Output all of the entries exactly as written.

**** DATA EXTRACTS ****

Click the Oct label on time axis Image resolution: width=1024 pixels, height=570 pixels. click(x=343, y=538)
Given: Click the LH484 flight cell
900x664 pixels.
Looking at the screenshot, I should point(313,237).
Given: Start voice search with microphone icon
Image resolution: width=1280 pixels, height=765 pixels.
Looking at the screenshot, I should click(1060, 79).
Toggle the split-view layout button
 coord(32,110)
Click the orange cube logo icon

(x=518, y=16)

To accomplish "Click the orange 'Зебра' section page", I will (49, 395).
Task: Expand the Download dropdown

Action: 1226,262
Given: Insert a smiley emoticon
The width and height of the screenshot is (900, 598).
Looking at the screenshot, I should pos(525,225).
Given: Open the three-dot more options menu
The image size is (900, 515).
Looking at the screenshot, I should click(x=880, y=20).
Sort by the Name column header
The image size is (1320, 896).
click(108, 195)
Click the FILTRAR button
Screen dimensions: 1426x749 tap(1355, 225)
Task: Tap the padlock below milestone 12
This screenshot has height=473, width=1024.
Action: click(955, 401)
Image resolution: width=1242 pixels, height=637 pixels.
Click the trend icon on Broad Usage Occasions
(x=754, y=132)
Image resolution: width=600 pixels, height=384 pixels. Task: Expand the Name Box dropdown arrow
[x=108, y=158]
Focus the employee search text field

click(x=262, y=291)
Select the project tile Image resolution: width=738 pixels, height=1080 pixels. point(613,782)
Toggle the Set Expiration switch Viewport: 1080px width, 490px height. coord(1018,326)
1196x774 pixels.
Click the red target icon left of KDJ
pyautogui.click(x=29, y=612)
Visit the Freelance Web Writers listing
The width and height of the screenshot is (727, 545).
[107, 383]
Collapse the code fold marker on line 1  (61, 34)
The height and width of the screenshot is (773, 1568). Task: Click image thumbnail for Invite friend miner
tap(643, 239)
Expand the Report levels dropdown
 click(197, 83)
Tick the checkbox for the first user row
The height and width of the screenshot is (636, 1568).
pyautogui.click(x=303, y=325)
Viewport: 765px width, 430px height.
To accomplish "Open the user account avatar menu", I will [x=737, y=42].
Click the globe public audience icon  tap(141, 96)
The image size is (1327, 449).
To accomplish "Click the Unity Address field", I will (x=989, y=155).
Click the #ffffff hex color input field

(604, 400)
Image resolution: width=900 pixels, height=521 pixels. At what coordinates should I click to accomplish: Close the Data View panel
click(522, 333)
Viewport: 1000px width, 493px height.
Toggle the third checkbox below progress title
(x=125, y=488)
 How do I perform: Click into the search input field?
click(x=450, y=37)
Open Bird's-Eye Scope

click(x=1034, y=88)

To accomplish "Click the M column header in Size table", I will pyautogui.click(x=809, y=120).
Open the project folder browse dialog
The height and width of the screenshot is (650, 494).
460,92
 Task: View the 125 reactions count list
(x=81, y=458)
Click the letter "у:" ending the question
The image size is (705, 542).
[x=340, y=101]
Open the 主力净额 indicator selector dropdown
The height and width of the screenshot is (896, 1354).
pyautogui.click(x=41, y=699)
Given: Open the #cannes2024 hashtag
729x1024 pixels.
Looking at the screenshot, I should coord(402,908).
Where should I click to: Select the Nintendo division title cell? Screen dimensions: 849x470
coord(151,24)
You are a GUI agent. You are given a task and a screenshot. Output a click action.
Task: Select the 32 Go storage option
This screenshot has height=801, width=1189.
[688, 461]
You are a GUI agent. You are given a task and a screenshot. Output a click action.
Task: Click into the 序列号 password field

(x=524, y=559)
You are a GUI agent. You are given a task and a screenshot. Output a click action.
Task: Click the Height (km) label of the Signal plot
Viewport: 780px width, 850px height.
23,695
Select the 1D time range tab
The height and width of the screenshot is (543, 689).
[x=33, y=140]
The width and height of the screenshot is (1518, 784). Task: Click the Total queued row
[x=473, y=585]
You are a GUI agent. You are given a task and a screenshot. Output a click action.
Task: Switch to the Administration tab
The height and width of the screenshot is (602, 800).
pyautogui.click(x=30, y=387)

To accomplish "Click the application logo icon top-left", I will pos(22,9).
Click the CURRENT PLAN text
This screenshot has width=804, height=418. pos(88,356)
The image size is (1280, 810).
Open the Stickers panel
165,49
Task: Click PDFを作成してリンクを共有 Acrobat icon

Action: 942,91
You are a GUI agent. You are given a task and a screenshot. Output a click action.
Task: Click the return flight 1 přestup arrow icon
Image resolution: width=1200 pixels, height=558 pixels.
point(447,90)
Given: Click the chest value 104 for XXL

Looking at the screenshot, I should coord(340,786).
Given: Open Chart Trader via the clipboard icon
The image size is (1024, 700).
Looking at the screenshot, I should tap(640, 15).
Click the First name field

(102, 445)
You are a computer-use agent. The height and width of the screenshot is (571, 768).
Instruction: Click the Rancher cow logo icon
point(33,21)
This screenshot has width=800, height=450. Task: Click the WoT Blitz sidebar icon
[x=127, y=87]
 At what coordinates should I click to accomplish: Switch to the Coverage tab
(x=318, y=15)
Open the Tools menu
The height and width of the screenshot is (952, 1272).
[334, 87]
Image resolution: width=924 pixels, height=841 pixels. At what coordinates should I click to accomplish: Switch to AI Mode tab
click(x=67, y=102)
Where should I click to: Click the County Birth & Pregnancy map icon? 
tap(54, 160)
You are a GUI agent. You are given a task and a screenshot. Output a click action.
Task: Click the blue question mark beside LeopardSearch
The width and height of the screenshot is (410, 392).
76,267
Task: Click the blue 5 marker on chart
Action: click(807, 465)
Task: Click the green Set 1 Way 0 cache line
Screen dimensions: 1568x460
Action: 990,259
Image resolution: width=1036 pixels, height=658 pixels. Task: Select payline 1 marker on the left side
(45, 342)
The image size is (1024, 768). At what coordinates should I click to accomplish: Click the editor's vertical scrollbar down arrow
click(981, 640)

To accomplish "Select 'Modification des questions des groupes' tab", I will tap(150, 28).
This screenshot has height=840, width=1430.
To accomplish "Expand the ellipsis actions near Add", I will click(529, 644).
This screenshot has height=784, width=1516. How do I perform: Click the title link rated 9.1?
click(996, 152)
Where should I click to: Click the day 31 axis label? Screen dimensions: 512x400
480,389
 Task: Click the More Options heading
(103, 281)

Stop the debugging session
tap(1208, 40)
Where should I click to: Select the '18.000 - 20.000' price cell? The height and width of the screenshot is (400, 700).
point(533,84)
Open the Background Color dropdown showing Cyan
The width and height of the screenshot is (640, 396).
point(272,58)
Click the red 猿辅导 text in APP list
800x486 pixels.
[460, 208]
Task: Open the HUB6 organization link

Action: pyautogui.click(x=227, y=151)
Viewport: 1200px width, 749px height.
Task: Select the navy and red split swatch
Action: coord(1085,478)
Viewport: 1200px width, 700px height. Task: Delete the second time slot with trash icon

****

REPLY:
Click the Oct label on time axis Image resolution: width=1024 pixels, height=570 pixels. click(x=343, y=538)
Given: Click the LH484 flight cell
900x664 pixels.
Looking at the screenshot, I should point(313,237).
Given: Start voice search with microphone icon
Image resolution: width=1280 pixels, height=765 pixels.
Looking at the screenshot, I should click(1060, 79).
Toggle the split-view layout button
 coord(32,110)
Click the orange cube logo icon

(x=518, y=16)

To accomplish "Click the orange 'Зебра' section page", I will (49, 395).
Task: Expand the Download dropdown

Action: 1226,262
Given: Insert a smiley emoticon
The width and height of the screenshot is (900, 598).
Looking at the screenshot, I should pos(525,225).
Given: Open the three-dot more options menu
The image size is (900, 515).
Looking at the screenshot, I should click(x=880, y=20).
Sort by the Name column header
The image size is (1320, 896).
click(108, 195)
Click the FILTRAR button
Screen dimensions: 1426x749 tap(1355, 225)
Task: Tap the padlock below milestone 12
This screenshot has height=473, width=1024.
Action: click(955, 401)
Image resolution: width=1242 pixels, height=637 pixels.
Click the trend icon on Broad Usage Occasions
(x=754, y=132)
Image resolution: width=600 pixels, height=384 pixels. Task: Expand the Name Box dropdown arrow
[x=108, y=158]
Focus the employee search text field

click(x=262, y=291)
Select the project tile Image resolution: width=738 pixels, height=1080 pixels. point(613,782)
Toggle the Set Expiration switch Viewport: 1080px width, 490px height. coord(1018,326)
1196x774 pixels.
Click the red target icon left of KDJ
pyautogui.click(x=29, y=612)
Visit the Freelance Web Writers listing
The width and height of the screenshot is (727, 545).
[107, 383]
Collapse the code fold marker on line 1  (61, 34)
The height and width of the screenshot is (773, 1568). Task: Click image thumbnail for Invite friend miner
tap(643, 239)
Expand the Report levels dropdown
 click(197, 83)
Tick the checkbox for the first user row
The height and width of the screenshot is (636, 1568).
pyautogui.click(x=303, y=325)
Viewport: 765px width, 430px height.
To accomplish "Open the user account avatar menu", I will [x=737, y=42].
Click the globe public audience icon  tap(141, 96)
The image size is (1327, 449).
To accomplish "Click the Unity Address field", I will (x=989, y=155).
Click the #ffffff hex color input field

(604, 400)
Image resolution: width=900 pixels, height=521 pixels. At what coordinates should I click to accomplish: Close the Data View panel
click(522, 333)
Viewport: 1000px width, 493px height.
Toggle the third checkbox below progress title
(x=125, y=488)
 How do I perform: Click into the search input field?
click(x=450, y=37)
Open Bird's-Eye Scope

click(x=1034, y=88)

To accomplish "Click the M column header in Size table", I will pyautogui.click(x=809, y=120).
Open the project folder browse dialog
The height and width of the screenshot is (650, 494).
460,92
 Task: View the 125 reactions count list
(x=81, y=458)
Click the letter "у:" ending the question
The image size is (705, 542).
[x=340, y=101]
Open the 主力净额 indicator selector dropdown
The height and width of the screenshot is (896, 1354).
pyautogui.click(x=41, y=699)
Given: Open the #cannes2024 hashtag
729x1024 pixels.
Looking at the screenshot, I should coord(402,908).
Where should I click to: Select the Nintendo division title cell? Screen dimensions: 849x470
coord(151,24)
You are a GUI agent. You are given a task and a screenshot. Output a click action.
Task: Select the 32 Go storage option
This screenshot has height=801, width=1189.
[688, 461]
You are a GUI agent. You are given a task and a screenshot. Output a click action.
Task: Click into the 序列号 password field

(x=524, y=559)
You are a GUI agent. You are given a task and a screenshot. Output a click action.
Task: Click the Height (km) label of the Signal plot
Viewport: 780px width, 850px height.
23,695
Select the 1D time range tab
The height and width of the screenshot is (543, 689).
[x=33, y=140]
The width and height of the screenshot is (1518, 784). Task: Click the Total queued row
[x=473, y=585]
You are a GUI agent. You are given a task and a screenshot. Output a click action.
Task: Switch to the Administration tab
The height and width of the screenshot is (602, 800).
pyautogui.click(x=30, y=387)

To accomplish "Click the application logo icon top-left", I will pos(22,9).
Click the CURRENT PLAN text
This screenshot has width=804, height=418. pos(88,356)
The image size is (1280, 810).
Open the Stickers panel
165,49
Task: Click PDFを作成してリンクを共有 Acrobat icon

Action: 942,91
You are a GUI agent. You are given a task and a screenshot. Output a click action.
Task: Click the return flight 1 přestup arrow icon
Image resolution: width=1200 pixels, height=558 pixels.
point(447,90)
Given: Click the chest value 104 for XXL

Looking at the screenshot, I should coord(340,786).
Given: Open Chart Trader via the clipboard icon
The image size is (1024, 700).
Looking at the screenshot, I should tap(640, 15).
Click the First name field

(102, 445)
You are a computer-use agent. The height and width of the screenshot is (571, 768).
Instruction: Click the Rancher cow logo icon
point(33,21)
This screenshot has width=800, height=450. Task: Click the WoT Blitz sidebar icon
[x=127, y=87]
 At what coordinates should I click to accomplish: Switch to the Coverage tab
(x=318, y=15)
Open the Tools menu
The height and width of the screenshot is (952, 1272).
[334, 87]
Image resolution: width=924 pixels, height=841 pixels. At what coordinates should I click to accomplish: Switch to AI Mode tab
click(x=67, y=102)
Where should I click to: Click the County Birth & Pregnancy map icon? 
tap(54, 160)
You are a GUI agent. You are given a task and a screenshot. Output a click action.
Task: Click the blue question mark beside LeopardSearch
The width and height of the screenshot is (410, 392).
76,267
Task: Click the blue 5 marker on chart
Action: click(807, 465)
Task: Click the green Set 1 Way 0 cache line
Screen dimensions: 1568x460
Action: 990,259
Image resolution: width=1036 pixels, height=658 pixels. Task: Select payline 1 marker on the left side
(45, 342)
The image size is (1024, 768). At what coordinates should I click to accomplish: Click the editor's vertical scrollbar down arrow
click(981, 640)

To accomplish "Select 'Modification des questions des groupes' tab", I will tap(150, 28).
This screenshot has height=840, width=1430.
To accomplish "Expand the ellipsis actions near Add", I will click(529, 644).
This screenshot has height=784, width=1516. How do I perform: Click the title link rated 9.1?
click(996, 152)
Where should I click to: Click the day 31 axis label? Screen dimensions: 512x400
480,389
 Task: Click the More Options heading
(103, 281)

Stop the debugging session
tap(1208, 40)
Where should I click to: Select the '18.000 - 20.000' price cell? The height and width of the screenshot is (400, 700).
point(533,84)
Open the Background Color dropdown showing Cyan
The width and height of the screenshot is (640, 396).
point(272,58)
Click the red 猿辅导 text in APP list
800x486 pixels.
[460, 208]
Task: Open the HUB6 organization link

Action: pyautogui.click(x=227, y=151)
Viewport: 1200px width, 749px height.
Task: Select the navy and red split swatch
Action: coord(1085,478)
Viewport: 1200px width, 700px height. Task: Delete the second time slot with trash icon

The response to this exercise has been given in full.